Interesting topic. I’ve seen missing scheduled events too.
It begs the question, if the cloud is going to (or has) miss a scheduled event, what should the platform do?
Let’s take the types of scheduling that ST can do:
-RunIn
-RunOnce
-Schedule with Cron like functions
and these built in ones:
runEvery5Minutes(handlerMethod)
runEvery10Minutes(handlerMethod)
runEvery15Minutes(handlerMethod)
runEvery30Minutes(handlerMethod)
runEvery1Hour(handlerMethod)
runEvery3Hours(handlerMethod)
All methods do not accumulate, meaning a missed event will not queue up and fire when noticed.
Also, there is about a 20 second window in which a scheduled event will try to run, after that, it purposely dropped.
The issue here is that in all instances, there is no “failed” notification.
We know it didn’t fire, but we don’t know what to do if that occurs.
Essentially all scheduling just dies and doesn’t restart.
App initialization and Update functions don’t fire either at this condition, so no way to jumpstart the schedule… It really boils down to the user having to go into the app and force it.
The challenge is to figure out how to recover from a missed schedule.
The best way is to always use CRON like scheduling as mentioned above, because this seems to recover better than any other methods described.
All other schedule commands or RunIn commands log a DateTime and the system is just checking if it is within a 20 second window after that time to then run the function and then removes itself regardless of success or failure of event handler firing.

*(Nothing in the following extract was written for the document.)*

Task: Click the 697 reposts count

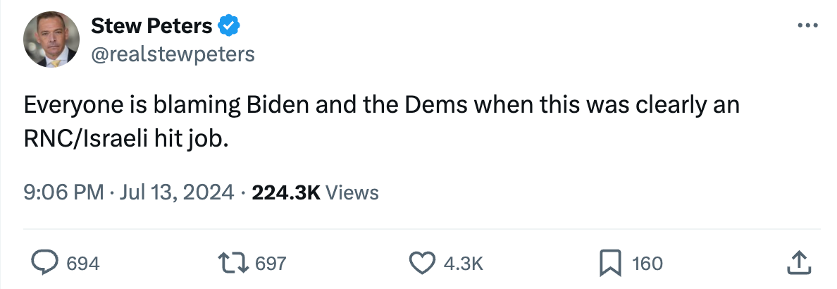Action: point(270,264)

Hopefully ST is working on a much more robust scheduling function to exist outside of a SmartApp that can help track down the source of these issues.

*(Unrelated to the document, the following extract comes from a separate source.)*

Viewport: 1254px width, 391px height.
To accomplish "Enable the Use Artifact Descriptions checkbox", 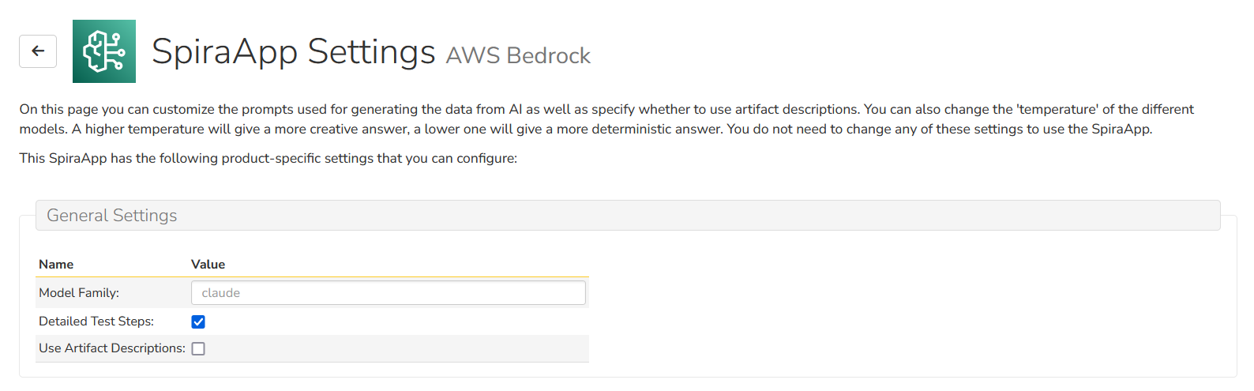I will pyautogui.click(x=198, y=348).
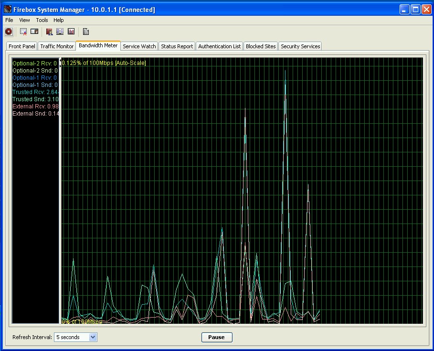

More over, someone needs to develop a smarter scheduler that can queue up events within reason or use LIFO or FIFO queuing models to determine state and what needs to fire when the next process cycle occurs to parse scheduled events.
Ultimately, the sandboxing of SmartApps having to all run their own schedules is at fault. Instead, each hub / location instance should have its own scheduling ability and then create schedules within this location “smartapp scheduler” to fire off SmartApp functions.
Anyway, its a fundamental problem. It is plaguing ST as an unreliable system and I think the reality is it is something that has to be fixed beyond just Hub v2, it can be addressed at the cloud level and at a programming issue.